Just tried the program. So, basically you enter input that you're prompted for, and the program spits out the command. This would be helpful for someone who was completely new and confused about the drop[] command. For others, I would say it has limited usefulness.
Couple of suggestions and comments
1.) Call focus to the text field each time you change the panel around/add new stuff. Saves the user constantly reclicking on the text field each time.
2.) The 'help' section which follows each category is probably the most useful part of the program. You need to do some more work on this. Here are some notes you could use in the 'help' section, about drop[]:
- Animation name: I think this depends on the type of object you drop, if you use a spaceObject. Then the animation relates to the dropped model.

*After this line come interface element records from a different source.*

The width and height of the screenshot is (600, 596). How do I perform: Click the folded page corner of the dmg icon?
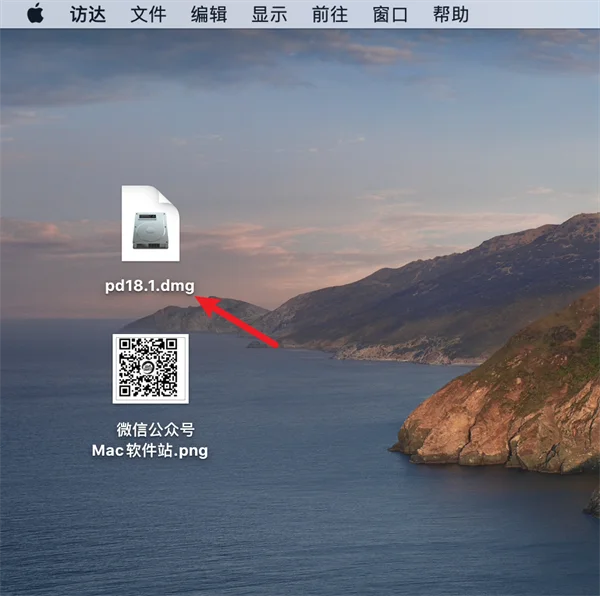coord(168,197)
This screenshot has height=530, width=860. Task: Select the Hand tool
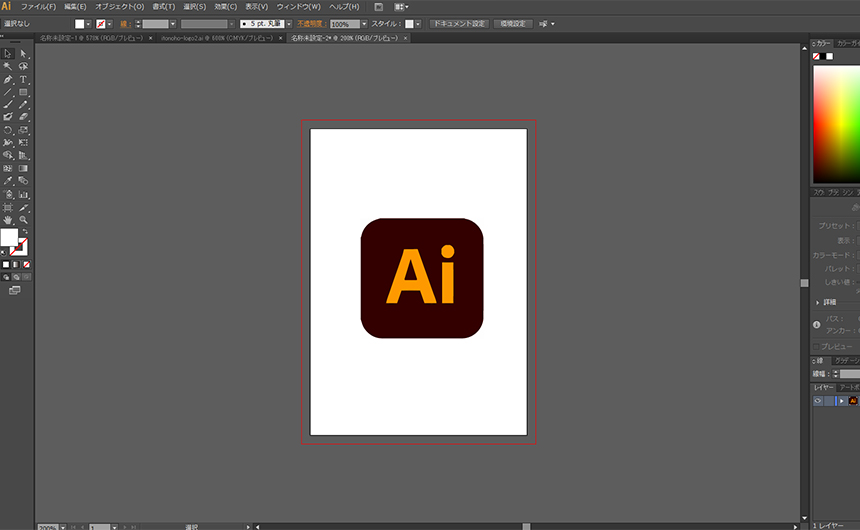pos(8,219)
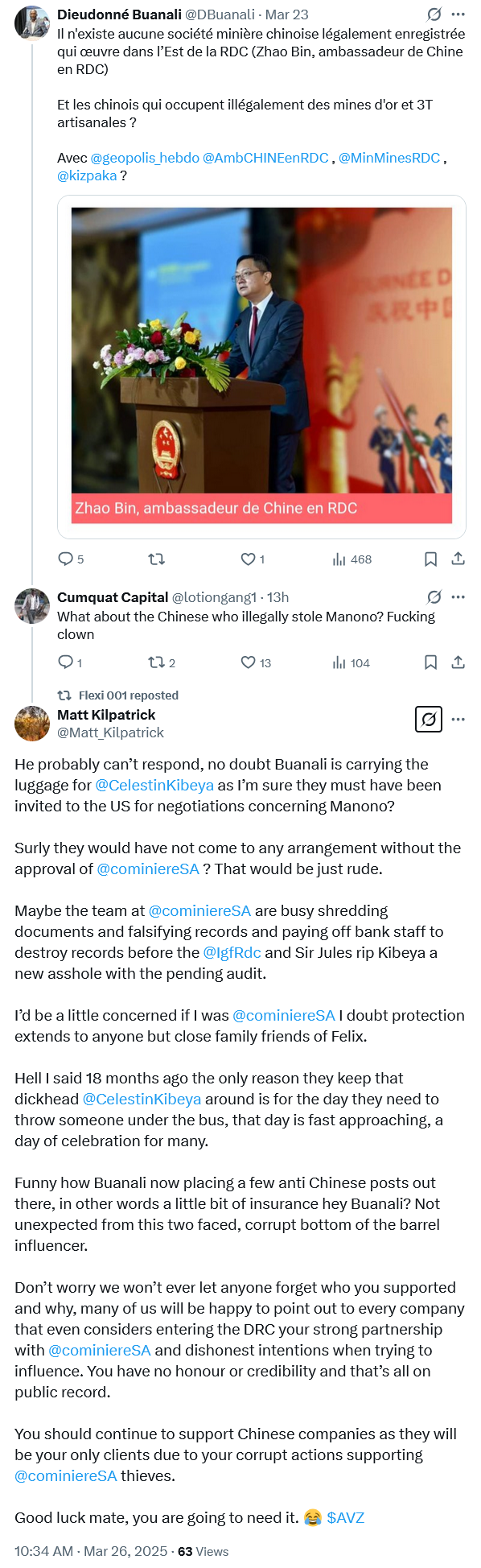Open the Zhao Bin ambassador image
481x1568 pixels.
(x=261, y=366)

- Weight and volume: these combined factors determine whether the object *accelerates* up, down, or not at all. ie they define the balance between upthrust and weight. (Seems an odd way to do it, but that's what they decided). From memory, a ratio of ~1.2 weight to 1 volume produces 0 acceleration. Note that this is the ONLY way to change the velocity of the drop particle (someone please correct me if i'm wrong, but i think the particle is outside all influences once it has been created). I also think that volume determines the object's size in some part, in addition to the size[] array.
- Rubbing: this is how much the particle is affected by the wind. Sample input for this is between 0 and 1. I find that 0.08-0.1 is a good, moderate effect for smoke and fire.
- Color- you do mention this in the help text, but i would emphasize it: you can have as many RGBA arrays in here as you like; you can have 2 or 20. They are all linearly interpolated, and there is no way to change this which is a bummer. Linearly interpolated just means that the transit time between two colors is always the same.
- Animation phase: An educated guess, but I think this is how drop particles animate in terms of the ratio of frames in the animation. For example, using the array [0,1] will cause the particle to do one complete animation in it's lifetime. Doing [0,1,0] will cause it to animate once, and then once in reverse order, all in the space of it's lifetime. Using [ 0 ] will cause the particle to stay still in it's beginning frame and [ 1 ] will cause it to stay still in it's end frame. NB: This may be complete rubbish of course; someone will correct me if i'm wrong here.
- Random period and intensity. AFAIK, the 'Random Period' is actually a constant value, ie the particle will always switch directions after this many seconds. So, a misleading name. The random intensity is a non-skewed random value between 0 and whatever you set it as.
- OnTimer - use the parameter 'this' in your script to get the particle's position, not the particle itself. Bit of a bummer that.
- Object: the object to 'attach' the particle to. You can use the name of an object, and then specify a model section in the 'position' section of the drop array instead of an [x,y,z] array. For example 'Hlave' which I think someone said was 'torso'. Don't know much about that. You can use "" to signify no object. (NB you can also use "" to signify no animation, no ontimer or ondestroyed events). In this case the [x,y,z] position is not relative but absolute, like setpos.
3.) Some sort of debugger for the drop array might be useful, since ofp has no debugger aside from the in-game one.